Überzeugendes Bauverfahren bei der Glasfaserverlegung

Montagmorgen, den 2. März 2026, früh um 7.30 Uhr wartete ein Arbeiter mit Minibagger und Fahrzeug für die Absperrung vor dem Haus unseres Nachbarn.
Wir dachten schon, oje, jetzt müssen wir wochenlang über Baugräben steigen.

Um 13.00 war der ganze gegenüberliegende Straßenzug aufgebaggert und es waren ca. 8 Leute am Werk.
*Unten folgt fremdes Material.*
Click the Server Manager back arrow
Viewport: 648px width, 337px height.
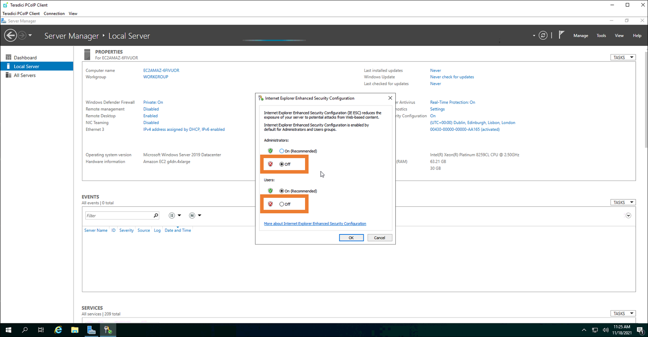(x=11, y=35)
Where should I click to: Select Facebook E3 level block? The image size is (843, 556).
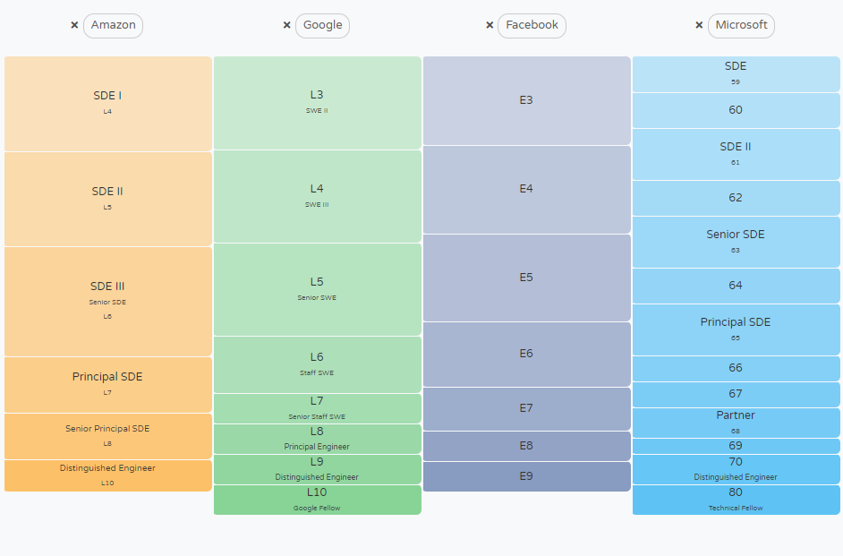click(x=526, y=100)
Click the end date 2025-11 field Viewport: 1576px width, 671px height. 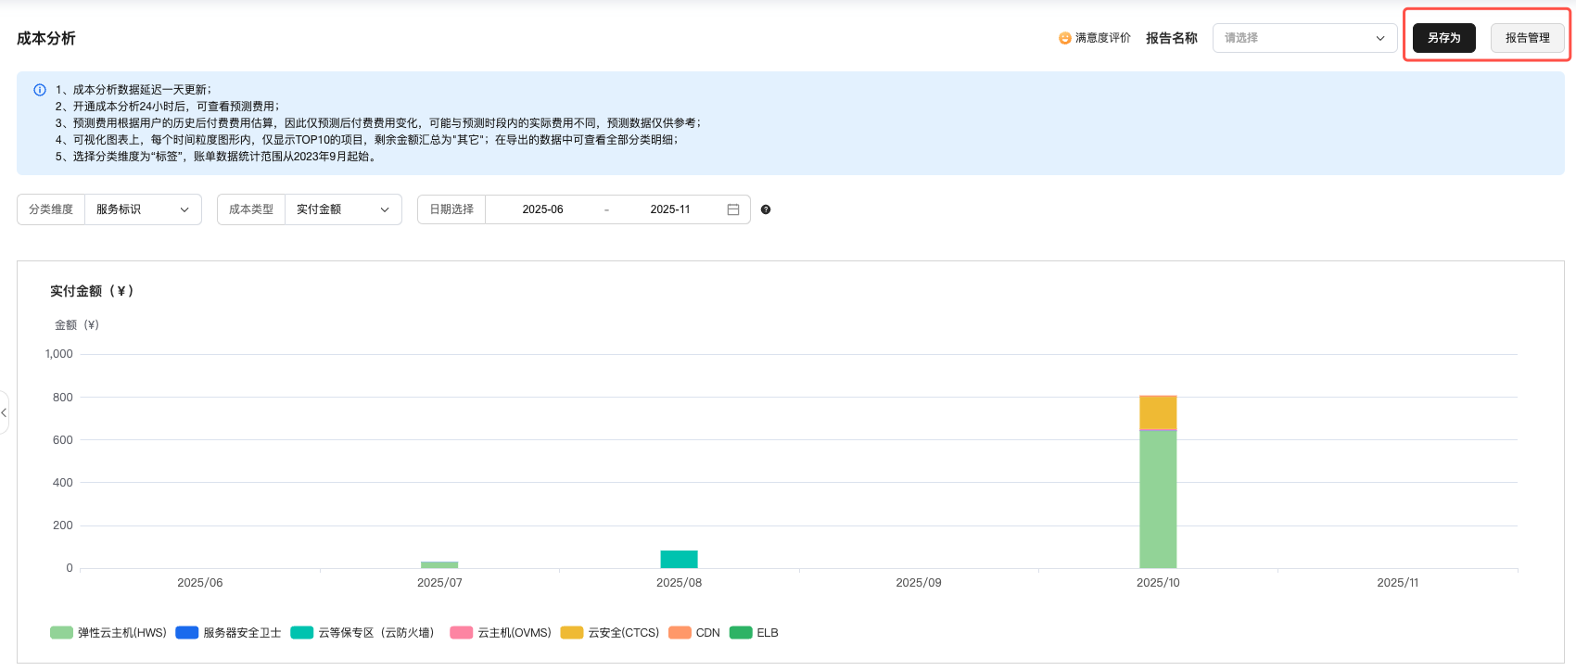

Um 15.00 habe ich wieder geguckt. Der Bürgersteig (Betonziegel) war bis auf ein Haus schon wieder gepflastert und auf etwa 30m Länge auch schon wieder festgerüttelt.
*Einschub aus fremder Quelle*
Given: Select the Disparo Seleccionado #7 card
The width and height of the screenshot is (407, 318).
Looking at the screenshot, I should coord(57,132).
Es waren vier Männer am Werk, von denen zwei den Aushub zusammenkehrten. Die Straße war an den fertigen Stellen blitzsauber.

Nun hoffe ich, dass es auf unserer Straßenseite genauso schnell geht. Aber das ist ziemlich wahrscheinlich, denn mit der gleichen Konzentration arbeiteten die Männer in den folgenden Tagen weiter entlang der Straße. Und jedesmal waren abends die Baugräben zugeschüttet und die Straße wieder so gut wie neu. Vielen Dank an die Osnabrücker Firma und die Mitarbeiter, die zwar in unserer Gegend wohnen, aber alle aus fremden Ländern stammen.

Fotos Ev. Renell

Anmerkung: Es wäre schön, sinnvoll und wünschenswert, wenn nicht nur die Kabel in die Erde gebuddelt würden, sondern auch Kontakt mit den Hausbewohnern aufgenommen wird, an welchen Stellen die Verbindungen in die Häuser gebracht werden sollen. Denn bislang erscheinen die auf den Boden gemalten Anschlußstellen ziemlich willkürlich und oft auch unpassend!